提示文.
::::
どうしてこのような活動をしているのでしょうか?
私は幼少時代を滋賀県草津市追分町という田舎で過ごし、農学者であった父が庭でイチゴや野菜を育てるのを手伝ったりするなかで原体験として農業があったと思います。同時に興味があったのは太陽や風、地熱といった自然エネルギーです。しかしそれでは飯は食えぬ、ということでもう一つ興味があった光エレクトロニクスの分野に進み、FA(ファクトリーオートメーション)用センサの研究開発に長年取り組みました。それは大変面白いエンジニア人生でしたが、大量生産大量消費社会の一翼を担う商品の研究開発に仕事人生の全てをかけるのはちょっと寂しい。仕事人生の後半は地球環境に直接関わる仕事をしたい、という感覚が年々強まり、42歳のときに有機・自然農法の世界でベンチャーを興そうと決意。その後いったん東京のレーザー関係のベンチャー企業で数年間ベンチャーたるものの体験を積み、47歳でサラリーマンを辞めて、有機・自然農法の世界に入りました。
1年間若い人たちと一緒に寮に入って自然農法の研修を受け、その後2007年2月に京都府南丹市にて新規就農。典型的な中山間地域で、獣害、水はけの悪い重粘土質の土、総面積は広いが飛び飛びの農地、冬の積雪などと闘いながら、農業系ベンチャーなどとは程遠い日々。それでも5年目くらいでようやく土づくりの何たるかが実体験と結びついて理解できるようになりました。そこでは父が翻訳した名著「生きている土壌」との出会いが大きかったと思います。そしてその頃からようやくまともに作物ができるようになりました。
その後縁あって新規就農7年目の2013年秋に京都市西京区大原野に移転。かねてから興味のあった自然エネルギーの分野と、農業が合体したエコグリーンハウス、およびハウス用環境制御システムの開発に着手し、少しベンチャー企業らしくなってきました。
2016年度からは、ハウスや環境制御システムにこだわらず、「持続可能な農業に関する技術開発と普及」をミッションとする、アグリサイエンス事業部を立ち上げました。さらに2021年度からはアグリサイエンス事業のなかで、有機農業を普及させるキーは「データ活用型有機農業」と位置づけ、この分野の技術の体系化・構築に注力しており、技術も経営もどんどん進化し続けていることを体感しています。仕事人生後半の総仕上げにはもう少し時間がかかりそうです。
::::
利用可能なデータ.
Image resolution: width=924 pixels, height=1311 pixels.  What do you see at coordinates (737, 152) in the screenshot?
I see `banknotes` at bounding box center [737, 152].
::::
課題の内容.
a – 就農の経緯を語る文章を、「どうしてこのような活動をしているのでしょうか?」という語句を含む箇所から書き始め、「ー企業らしくなってきました。」の後で止めて、そのまま引用してください。
b – 就農の経緯を語る文章の要点を、三文でまとめてください。

課題の解答.
a –
どうしてこのような活動をしているのでしょうか?
私は幼少時代を滋賀県草津市追分町という田舎で過ごし、農学者であった父が庭でイチゴや野菜を育てるのを手伝ったりするなかで原体験として農業があったと思います。同時に興味があったのは太陽や風、地熱といった自然エネルギーです。しかしそれでは飯は食えぬ、ということでもう一つ興味があった光エレクトロニクスの分野に進み、FA(ファクトリーオートメーション)用センサの研究開発に長年取り組みました。それは大変面白いエンジニア人生でしたが、大量生産大量消費社会の一翼を担う商品の研究開発に仕事人生の全てをかけるのはちょっと寂しい。仕事人生の後半は地球環境に直接関わる仕事をしたい、という感覚が年々強まり、42歳のときに有機・自然農法の世界でベンチャーを興そうと決意。その後いったん東京のレーザー関係のベンチャー企業で数年間ベンチャーたるものの体験を積み、47歳でサラリーマンを辞めて、有機・自然農法の世界に入りました。
1年間若い人たちと一緒に寮に入って自然農法の研修を受け、その後2007年2月に京都府南丹市にて新規就農。典型的な中山間地域で、獣害、水はけの悪い重粘土質の土、総面積は広いが飛び飛びの農地、冬の積雪などと闘いながら、農業系ベンチャーなどとは程遠い日々。それでも5年目くらいでようやく土づくりの何たるかが実体験と結びついて理解できるようになりました。そこでは父が翻訳した名著「生きている土壌」との出会いが大きかったと思います。そしてその頃からようやくまともに作物ができるようになりました。
その後縁あって新規就農7年目の2013年秋に京都市西京区大原野に移転。かねてから興味のあった自然エネルギーの分野と、農業が合体したエコグリーンハウス、およびハウス用環境制御システムの開発に着手し、少しベンチャー企業らしくなってきました。

b – 筆者は農学者の父を手伝いながら幼少時代を過ごし、光エレクトロニクスの分野でFA用センサの研究開発に長年取り組んだ後、47歳で会社員を辞めて有機・自然農法の世界に入りました。1年間の研修を経て2007年2月に京都府南丹市で新規就農し、獣害や重粘土質の土などと闘いながら、5年目くらいで土づくりを実体験と結びつけて理解し、作物がまともにできるようになりました。2013年秋に京都市西京区大原野へ移転してエコグリーンハウスと環境制御システムの開発に着手し、2016年度にアグリサイエンス事業部を立ち上げ、2021年度からは「データ活用型有機農業」の技術の体系化・構築に注力しています。